Go through the records below and write each one out again unchanged.

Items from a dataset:
▽

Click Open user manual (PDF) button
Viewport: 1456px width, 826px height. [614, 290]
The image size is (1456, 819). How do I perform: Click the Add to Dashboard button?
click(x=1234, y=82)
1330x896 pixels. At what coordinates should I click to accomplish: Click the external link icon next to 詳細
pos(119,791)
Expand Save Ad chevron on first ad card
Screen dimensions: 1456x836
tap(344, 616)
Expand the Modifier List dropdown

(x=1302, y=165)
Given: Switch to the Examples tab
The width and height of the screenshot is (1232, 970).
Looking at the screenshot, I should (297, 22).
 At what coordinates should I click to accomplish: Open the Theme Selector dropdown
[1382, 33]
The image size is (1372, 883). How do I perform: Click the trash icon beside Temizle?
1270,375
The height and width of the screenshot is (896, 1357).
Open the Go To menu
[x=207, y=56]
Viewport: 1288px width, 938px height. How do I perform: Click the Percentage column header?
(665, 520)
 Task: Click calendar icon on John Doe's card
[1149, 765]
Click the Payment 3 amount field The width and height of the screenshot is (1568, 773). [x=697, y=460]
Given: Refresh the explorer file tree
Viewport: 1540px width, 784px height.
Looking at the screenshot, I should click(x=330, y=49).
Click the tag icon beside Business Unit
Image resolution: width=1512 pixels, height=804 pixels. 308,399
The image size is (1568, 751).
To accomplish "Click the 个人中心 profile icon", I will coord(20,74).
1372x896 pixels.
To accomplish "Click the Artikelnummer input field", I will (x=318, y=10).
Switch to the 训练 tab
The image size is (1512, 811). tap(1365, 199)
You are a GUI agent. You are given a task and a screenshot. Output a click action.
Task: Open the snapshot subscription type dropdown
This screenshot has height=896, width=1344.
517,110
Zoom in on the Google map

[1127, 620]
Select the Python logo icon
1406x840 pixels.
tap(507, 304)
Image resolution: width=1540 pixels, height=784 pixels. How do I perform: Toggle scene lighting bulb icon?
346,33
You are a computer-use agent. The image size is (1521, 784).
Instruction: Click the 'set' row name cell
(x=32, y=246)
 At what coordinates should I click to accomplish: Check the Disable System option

△

(Response to this exercise):
Click Open user manual (PDF) button
Viewport: 1456px width, 826px height. [614, 290]
The image size is (1456, 819). How do I perform: Click the Add to Dashboard button?
click(x=1234, y=82)
1330x896 pixels. At what coordinates should I click to accomplish: Click the external link icon next to 詳細
pos(119,791)
Expand Save Ad chevron on first ad card
Screen dimensions: 1456x836
tap(344, 616)
Expand the Modifier List dropdown

(x=1302, y=165)
Given: Switch to the Examples tab
The width and height of the screenshot is (1232, 970).
Looking at the screenshot, I should (297, 22).
 At what coordinates should I click to accomplish: Open the Theme Selector dropdown
[1382, 33]
The image size is (1372, 883). How do I perform: Click the trash icon beside Temizle?
1270,375
The height and width of the screenshot is (896, 1357).
Open the Go To menu
[x=207, y=56]
Viewport: 1288px width, 938px height. How do I perform: Click the Percentage column header?
(665, 520)
 Task: Click calendar icon on John Doe's card
[1149, 765]
Click the Payment 3 amount field The width and height of the screenshot is (1568, 773). [x=697, y=460]
Given: Refresh the explorer file tree
Viewport: 1540px width, 784px height.
Looking at the screenshot, I should click(x=330, y=49).
Click the tag icon beside Business Unit
Image resolution: width=1512 pixels, height=804 pixels. 308,399
The image size is (1568, 751).
To accomplish "Click the 个人中心 profile icon", I will coord(20,74).
1372x896 pixels.
To accomplish "Click the Artikelnummer input field", I will (x=318, y=10).
Switch to the 训练 tab
The image size is (1512, 811). tap(1365, 199)
You are a GUI agent. You are given a task and a screenshot. Output a click action.
Task: Open the snapshot subscription type dropdown
This screenshot has height=896, width=1344.
517,110
Zoom in on the Google map

[1127, 620]
Select the Python logo icon
1406x840 pixels.
tap(507, 304)
Image resolution: width=1540 pixels, height=784 pixels. How do I perform: Toggle scene lighting bulb icon?
346,33
You are a computer-use agent. The image size is (1521, 784).
Instruction: Click the 'set' row name cell
(x=32, y=246)
 At what coordinates should I click to accomplish: Check the Disable System option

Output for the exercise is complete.